GRAND RAPIDS — Leaders of environmental consultancy Catalyst Partners LLC started transferring ownership of the firm to a group of its employees in December in what has been a years-long journey.
“This has been a very emotional process for all of us and very company-affirming,” said Catalyst Partners President Emeritus Keith Winn, who stepped down in 2022 from his role as president after 25 years, but remains involved with the company. “It’s a very big step for me to begin handing this over, but I have complete confidence in my team. It’s also affirming to see how they have embraced this opportunity and taken it on.”
The Grand Rapids-based firm went through the valuation process in 2017 and started working on a plan to transfer ownership to employees. Winn took a month off in March 2018 to research which employer ownership model made the most sense for Catalyst Partners, and started restructuring the business the following year before the pandemic halted the process.
“We were very fortunate to not have a significant slowdown in work during the pandemic, but people had their entire life kind of flipped upside-down, so we didn’t want to add an extra layer during that time,” said Amanda Brookes, president of Catalyst Partners. “In early 2021, we were able to pick it back up again.”
Ultimately, the team opted for a model in which the company remained an LLC but is taxed as an S-corporation. Scott Hill, executive partner at Varnum LLP who advised on the deal, said the new structure allowed the company to emphasize flexibility, tax efficiency, liability protection, control during the transition process and incentives for new employees coming into the ownership structure.
Catalyst Partners also pulled all of its employees into the process and took its time rather than rush into the new structure, Hill added. He characterized the new ownership as similar to an ESOP in that employees own stock in the company, but without some of the annual valuation requirements, he said.
“This gave us more flexibility and let us expedite the process,” Winn said. “ESOPs can be very costly to develop and there are legal commitments every year to have independent auditing. We found that to be more limiting and it doesn’t offer as much flexibility.”
Catalyst Partners currently has 19 total employees, and nine of them have partial ownership of the company. The ownership process is being phased in, and more units will be transferred to employees over time, Brookes said.
“The biggest benefit internally is that it gives us a path into the next phase of Catalyst Partners as a company,” Brookes said. “It allows our employees the path to ownership, which is something not a lot of employers offer.

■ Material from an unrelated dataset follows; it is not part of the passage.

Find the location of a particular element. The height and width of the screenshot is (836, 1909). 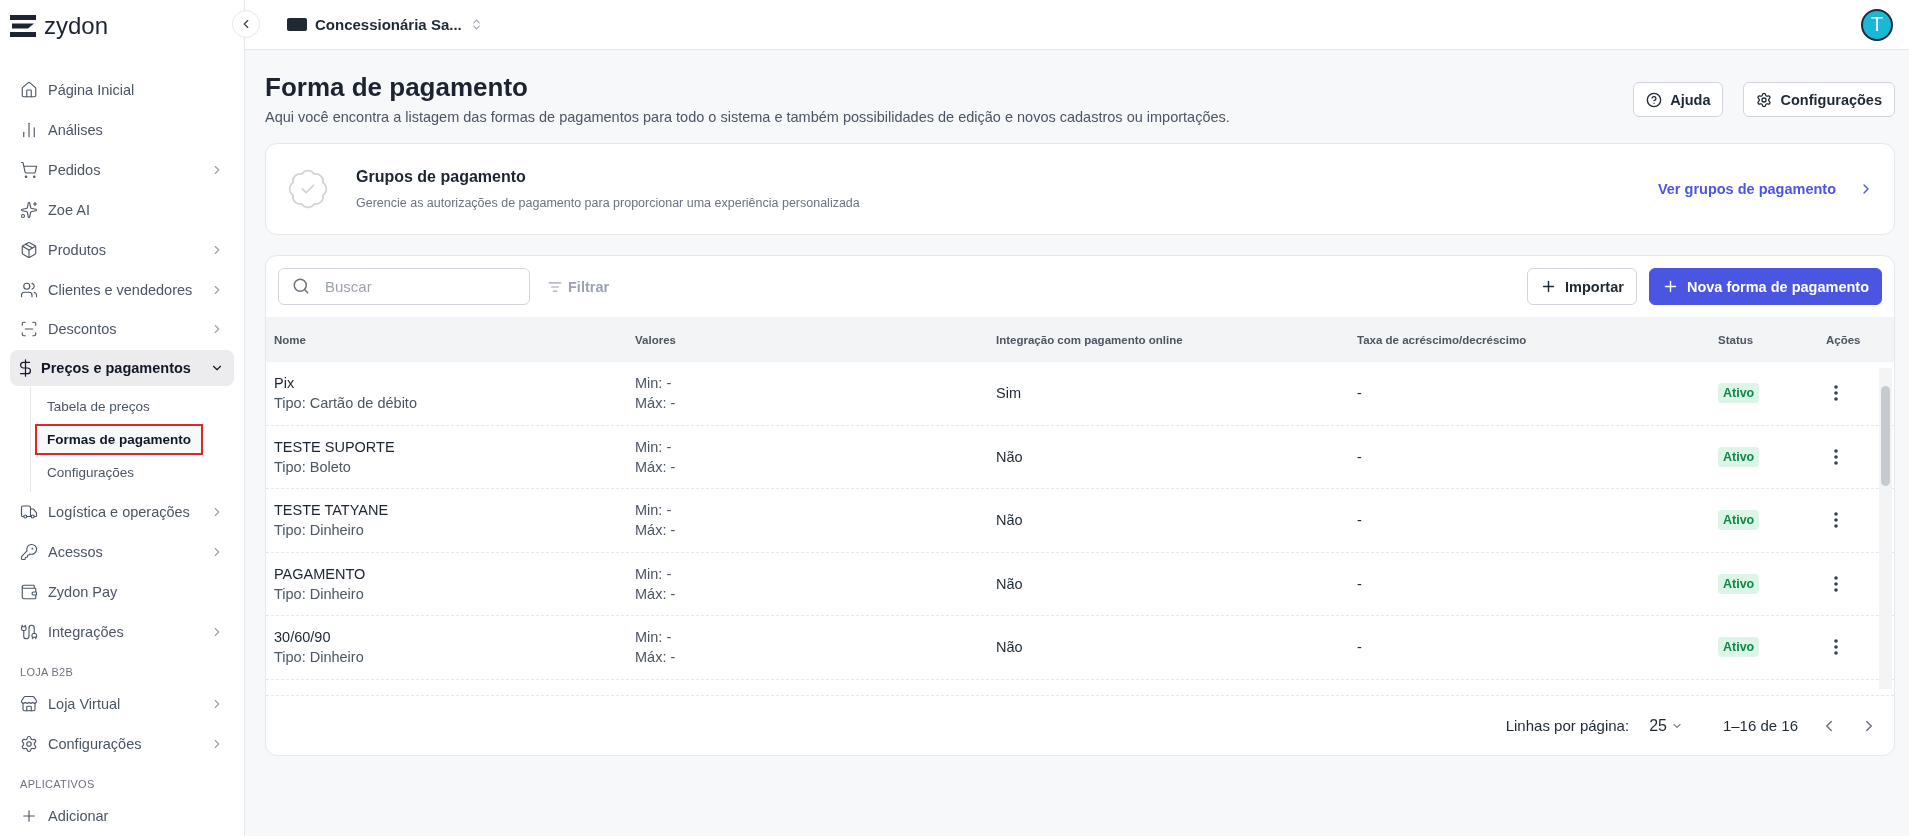

page-title: Forma de pagamento is located at coordinates (397, 88).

That is one of the main incentives for us: to make sure Catalyst Partners has a long-term path into the future, regardless of who is in a leadership position, because we are all leaders.”
Catalyst Partners specializes in helping developers earn energy incentives and certifications for projects, in addition to offering a range of other sustainable and cost-saving measures in the planning and building process. The company has both a B-Corp. and JUST certification, a social justice scorecard for companies that measures diversity and inclusion, equity and employee health.

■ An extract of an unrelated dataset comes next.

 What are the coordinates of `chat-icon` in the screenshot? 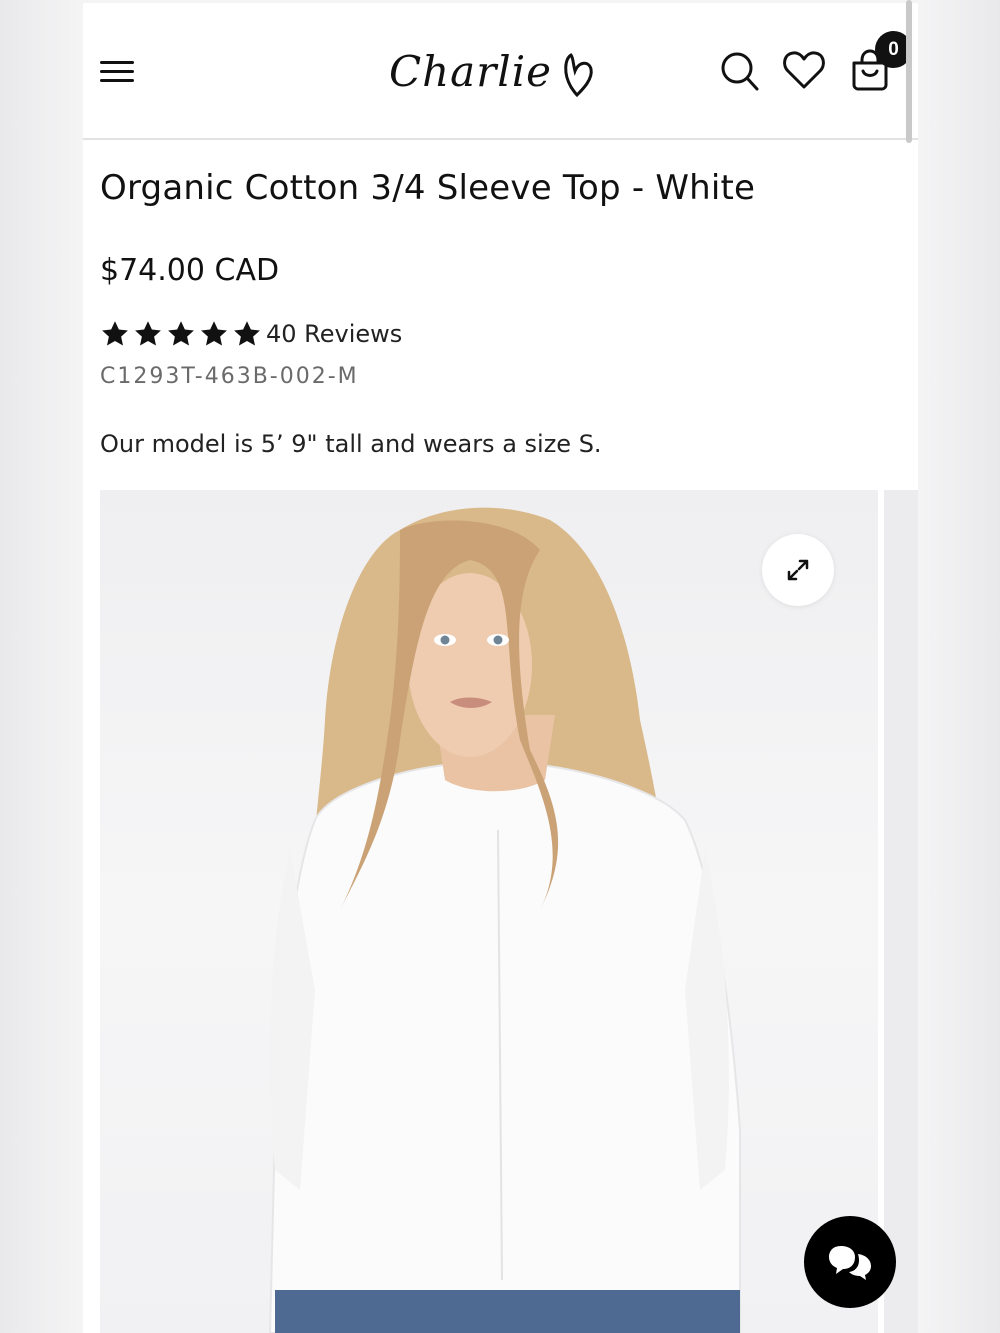 It's located at (850, 1263).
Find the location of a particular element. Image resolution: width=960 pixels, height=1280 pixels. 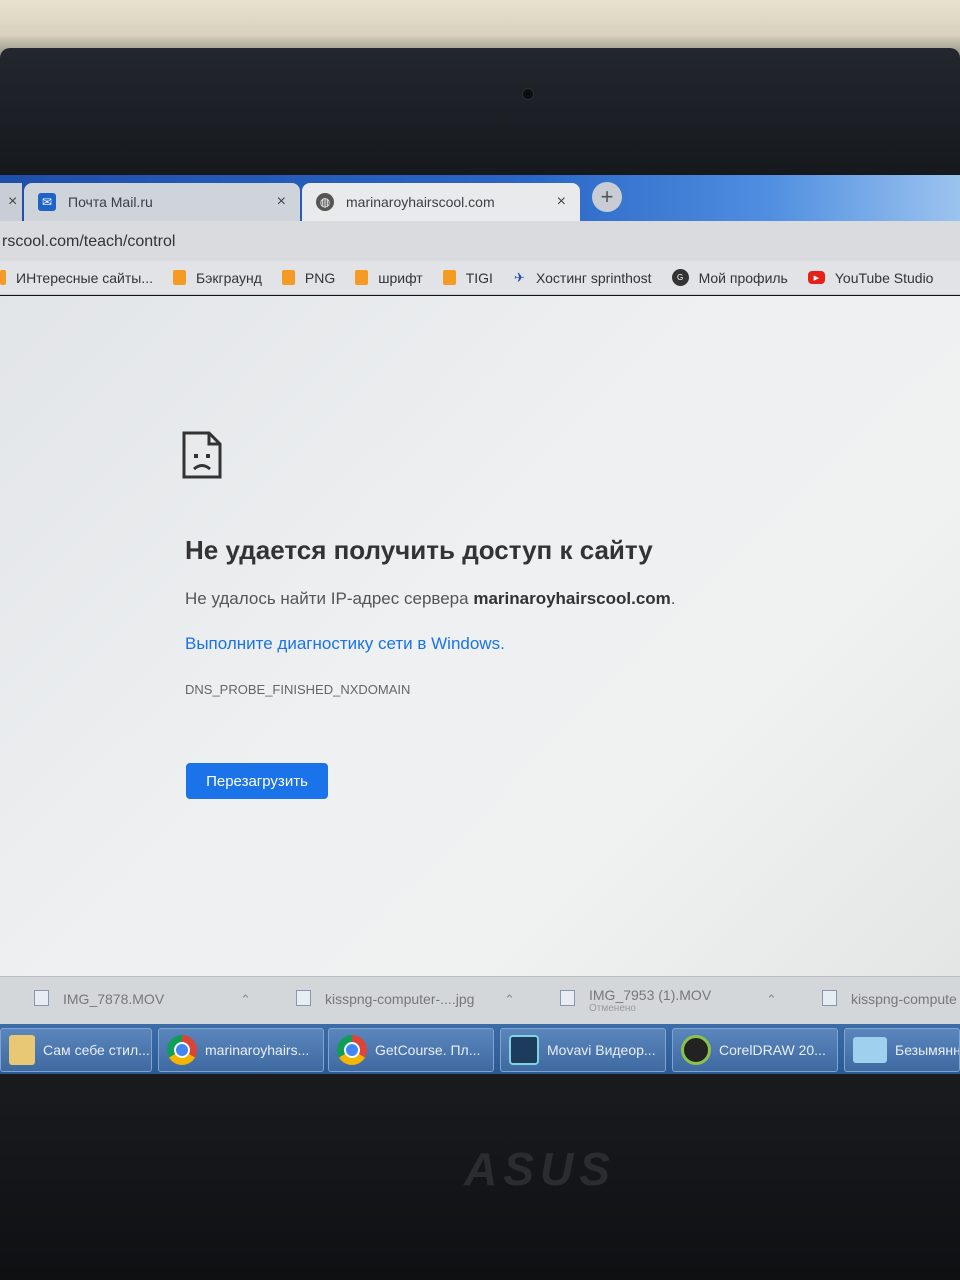

diagnostics-link: Выполните диагностику сети в Windows. is located at coordinates (345, 644).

Going through the B-Corp. certification process helped leadership at Catalyst Partners decide to consider employee ownership, according to executives. Pursuing employee ownership for Catalyst Partners has long been Winn’s vision for the firm, said Benjamin Glendening, the company’s director of business development.
“It’s been pretty seamless with the employees,” Glendening said. “It’s been really nice coming into a team where this is a thing: They’re open to this and are willing to work together to make it happen. It’s still going to take some work for all of us to carry it out and see it through, but with the legacy he’s handing us, we really want to do right by Keith.”
Winn remains the primary owner of the equity in the company, but will transition majority ownership to employees in the next five years at most, he said.
“It takes time to build consensus around the team and to build trust and understanding of what all of the complications and options are,” Winn said. “But it was time well spent because we all went into this with eyes wide open and a fully committed team.”
Winn talked to many other company leaders in the area that have pursued employee ownership to learn more about the process, he said.
In addition to Varnum, Grand Rapids-based accounting firm Goodlander, Swett and Rybicki also advised on the deal.
Being employee owned will also be a benefit in helping with talent attraction, Brookes said.
“It’s not something that’s offered to everyone on day one of employment — it’s a couple-year period before that’s opened up to new team members — but it is part of the conversation on day one,” Brookes said. “That opens up an opportunity that most people don’t ever have in their career.”